Rousseff, postulada por el Partido de los Trabajadores (PT), ganó la primera ronda electoral el 3 de octubre con 46,9% de los votos frente a 32,6% de Serra, del Partido de la Social Democracia Brasileña (PSDB).
La ley exige 50% más uno de los sufragios para ganar en el primer turno, por lo que deberán disputar una nueva ronda el 31 de octubre.
Sorprendió particularmente la agresividad de Rousseff, quien en los debates realizados en la primera fase electoral nunca hizo ataques directos a Serra, quien sí había hecho blanco de sus criticas a la aspirante oficialista, apoyada por el presidente Luiz Inácio Lula da Silva.
La candidata del PT se quejó en el debate de ser blanco de ataques que calificó como típicos de la guerra fría, en las que mensajes por Internet la acusan de haber dicho que "ni Jesucristo" impediría su triunfo electoral, y que quiere legalizar el aborto.
"Su campaña busca afectarme con calumnias, mentiras y difamaciones, ha sido muy claro en varios momentos", afirmó Rouseff dirigiéndose directamente a Serra. "¿Usted considera que esa forma de hacer campaña, que usa el submundo, es correcta?".
Serra replicó que también ha recibido "mucho ataque y mucha calumnia", incluso contra su familia, y acusó a su rival de tener "dos caras", al defender la legalización del aborto y declarar que no es religiosa antes de ser candidata, para luego oponerse al aborto y aparecer como devota aspirante presidencial.
Los ataques se sucedieron a lo largo de más de dos horas de discusión al abordar los temas del aborto, la política de seguridad y las privatizaciones de empresas públicas, con un intercambio de acusaciones de cambiar de postura a conveniencia y sin convicciones.
Una encuesta del instituto Datafolha, divulgada el domingo, atribuyó a Rousseff 48% de las intenciones de voto frente a 41% de Serra, y 11% de indecisos.
La encuesta fue realizada entre jueves y viernes de la semana pasada entre 3.265 personas y tiene un margen de error de 2 puntos porcentuales.
En un aparente intento de reparar el daño que la campaña habría hecho entre sectores religiosos, Rousseff acudió ayer al santuario de Nuestra Señora de Aparecida, en el interior del estado de Sao Paulo, donde millares de personas se congregaron por la fiesta de la patrona de Brasil.

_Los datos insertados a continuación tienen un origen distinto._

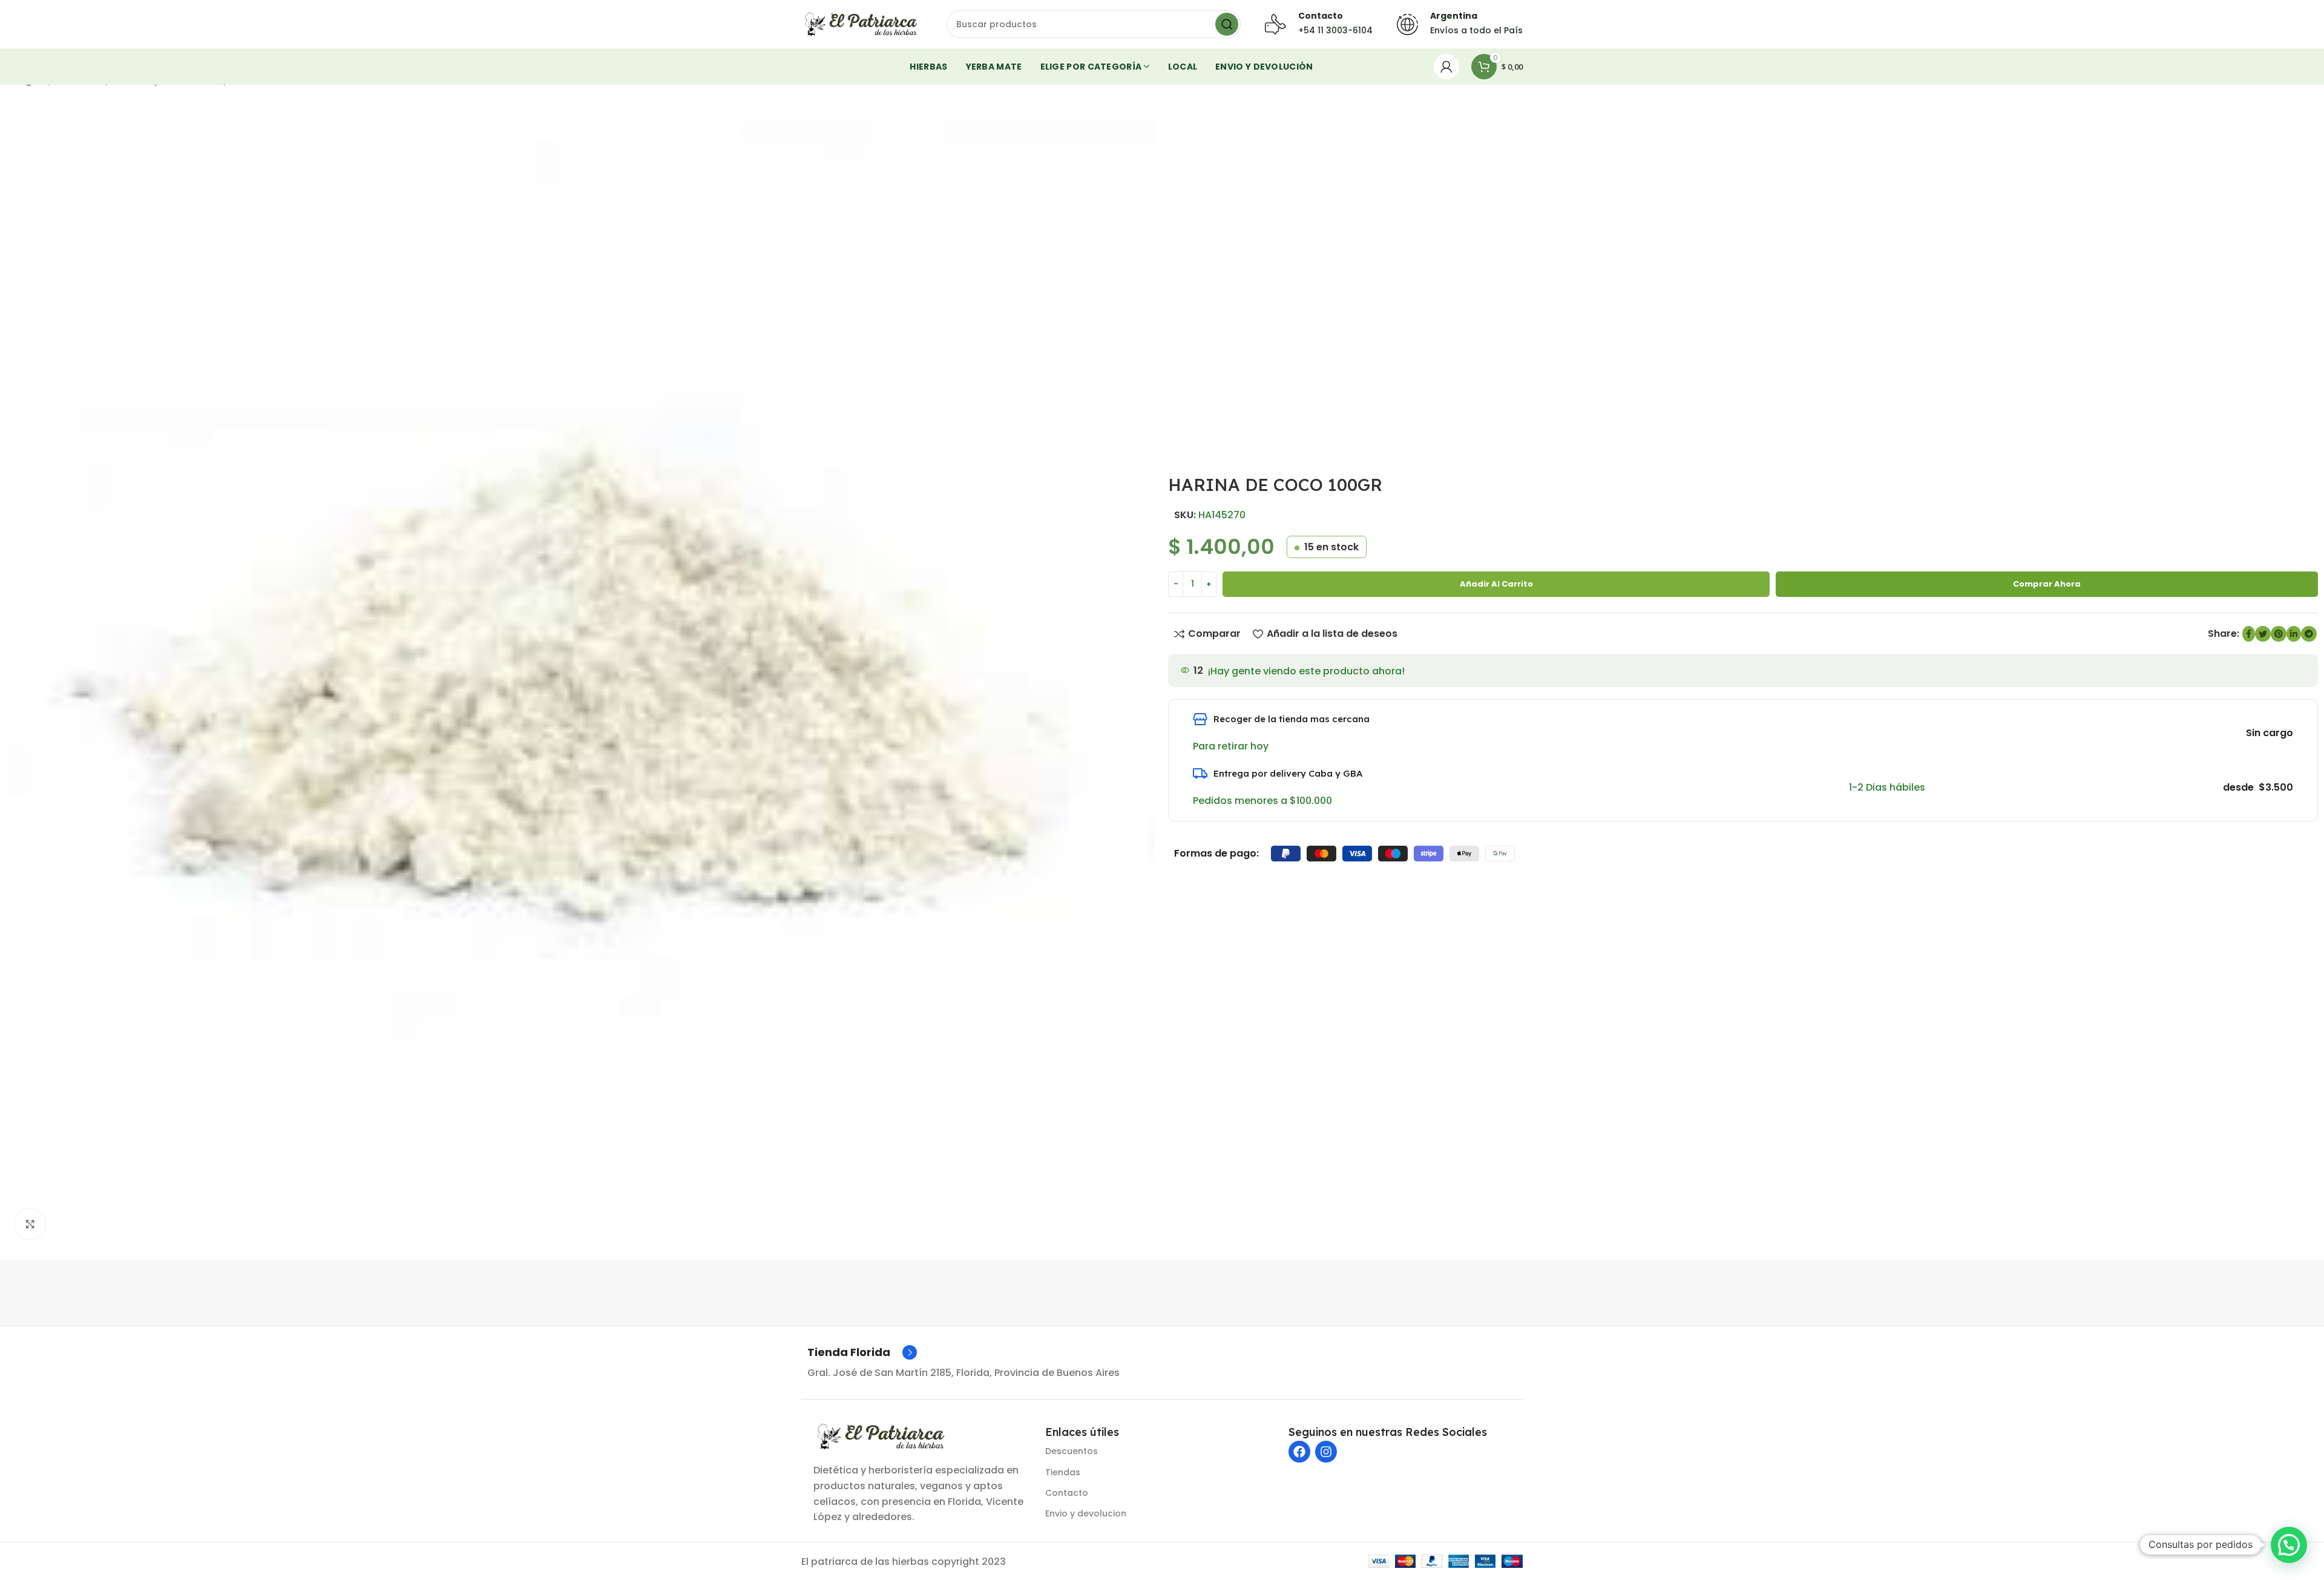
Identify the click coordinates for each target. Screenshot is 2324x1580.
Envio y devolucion (1085, 1513)
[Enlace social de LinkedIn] (2293, 634)
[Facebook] (1299, 1452)
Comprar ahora (2047, 584)
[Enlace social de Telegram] (2309, 634)
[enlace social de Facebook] (2248, 634)
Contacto (1066, 1493)
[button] (2289, 1545)
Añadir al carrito (1496, 584)
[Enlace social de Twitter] (2263, 634)
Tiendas (1062, 1472)
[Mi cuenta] (1446, 66)
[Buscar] (1226, 24)
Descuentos (1071, 1451)
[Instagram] (1326, 1452)
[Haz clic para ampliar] (30, 1224)
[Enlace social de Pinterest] (2278, 634)
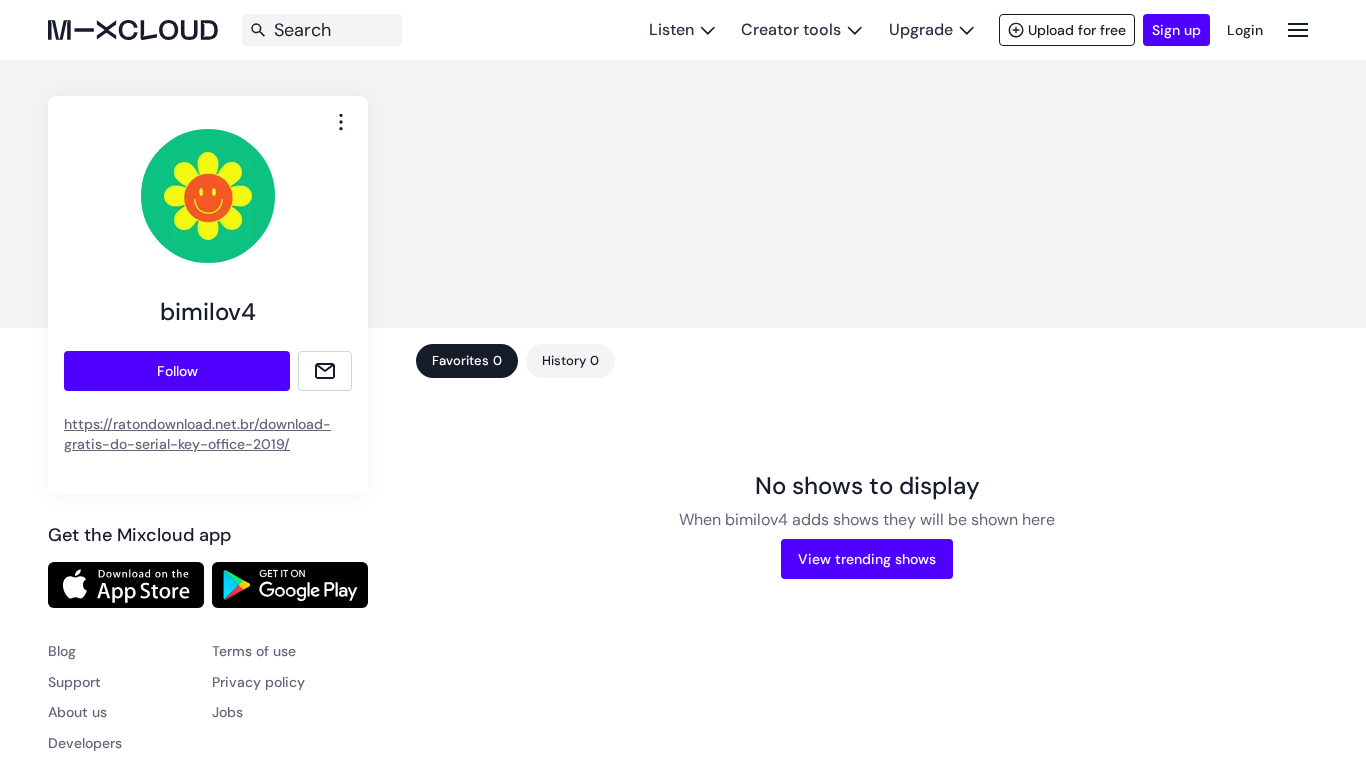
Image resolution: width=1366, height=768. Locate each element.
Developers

Serra, a su vez, realizó una caminata en el estado centro occidental de Goias.
Según la consulta, Rousseff perdió 4% de posibles votos en la elección del 3 de octubre a causa de escándalos por la filtración de información fiscal de aliados y familiares de Serra y porque su sucesora y allegada en el gobierno de Lula, Erenice Guerra, toleró el tráfico de influencia en la administración. Una pequeña parte dejó de votar en ella por "orientación de la iglesia", detalló la encuesta.